Natusa menggelengkan kepala. Walaupun Laser mengungkapkan beberapa alibi yang dia buat tentang hubungannya dengan Nindy, belum tentu hal itu bisa membuat rasa kecewa di hatinya hilang. Tentang semalam misalnya. Apa yang bisa Laser jelaskan tentang semalam? Apa Laser sedang berbalas pesan dengan Nindy membicarakan tentang janji pergi yang dimaksud Nindy tadi?
"Ser, asal lo tau. Gue udah nggak peduli sama apa aja yang lo lakuin!" Dengan nyalang Natusa menatap mata Laser. Memejamkan mata sejenak, Natusa berusaha meredam hatinya yang membisikkan kata untuk mendengar dan memaafkan Laser.
Tolong hati, untuk kali ini jangan ikut campur dulu pada masalah yang bisa membuat dirimu sendiri patah.

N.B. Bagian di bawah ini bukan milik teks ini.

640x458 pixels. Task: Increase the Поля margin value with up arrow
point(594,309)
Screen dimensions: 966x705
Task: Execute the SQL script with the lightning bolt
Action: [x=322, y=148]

"Kok lo gitu sih?" Laser berhenti menggapai tangan Natusa. Ditatapnya Natusa dengan raut wajah kecewa, tak percaya, dan tersakiti. Cewek yang dia cintai tidak bisa mengerti dirinya. Memandangnya salah, bahkan tanpa menanyakan alasan. Hal apa lagi yang bisa menyakiti ego seorang pria?
Memandang wajah kecewa Laser, air mata Natusa mulai merebak.
Gue salah?
Apa salah gue berharap Laser selalu ada buat hidup gue?
Apa gue salah membalas cinta seseorang yang dulunya sangat dia benci?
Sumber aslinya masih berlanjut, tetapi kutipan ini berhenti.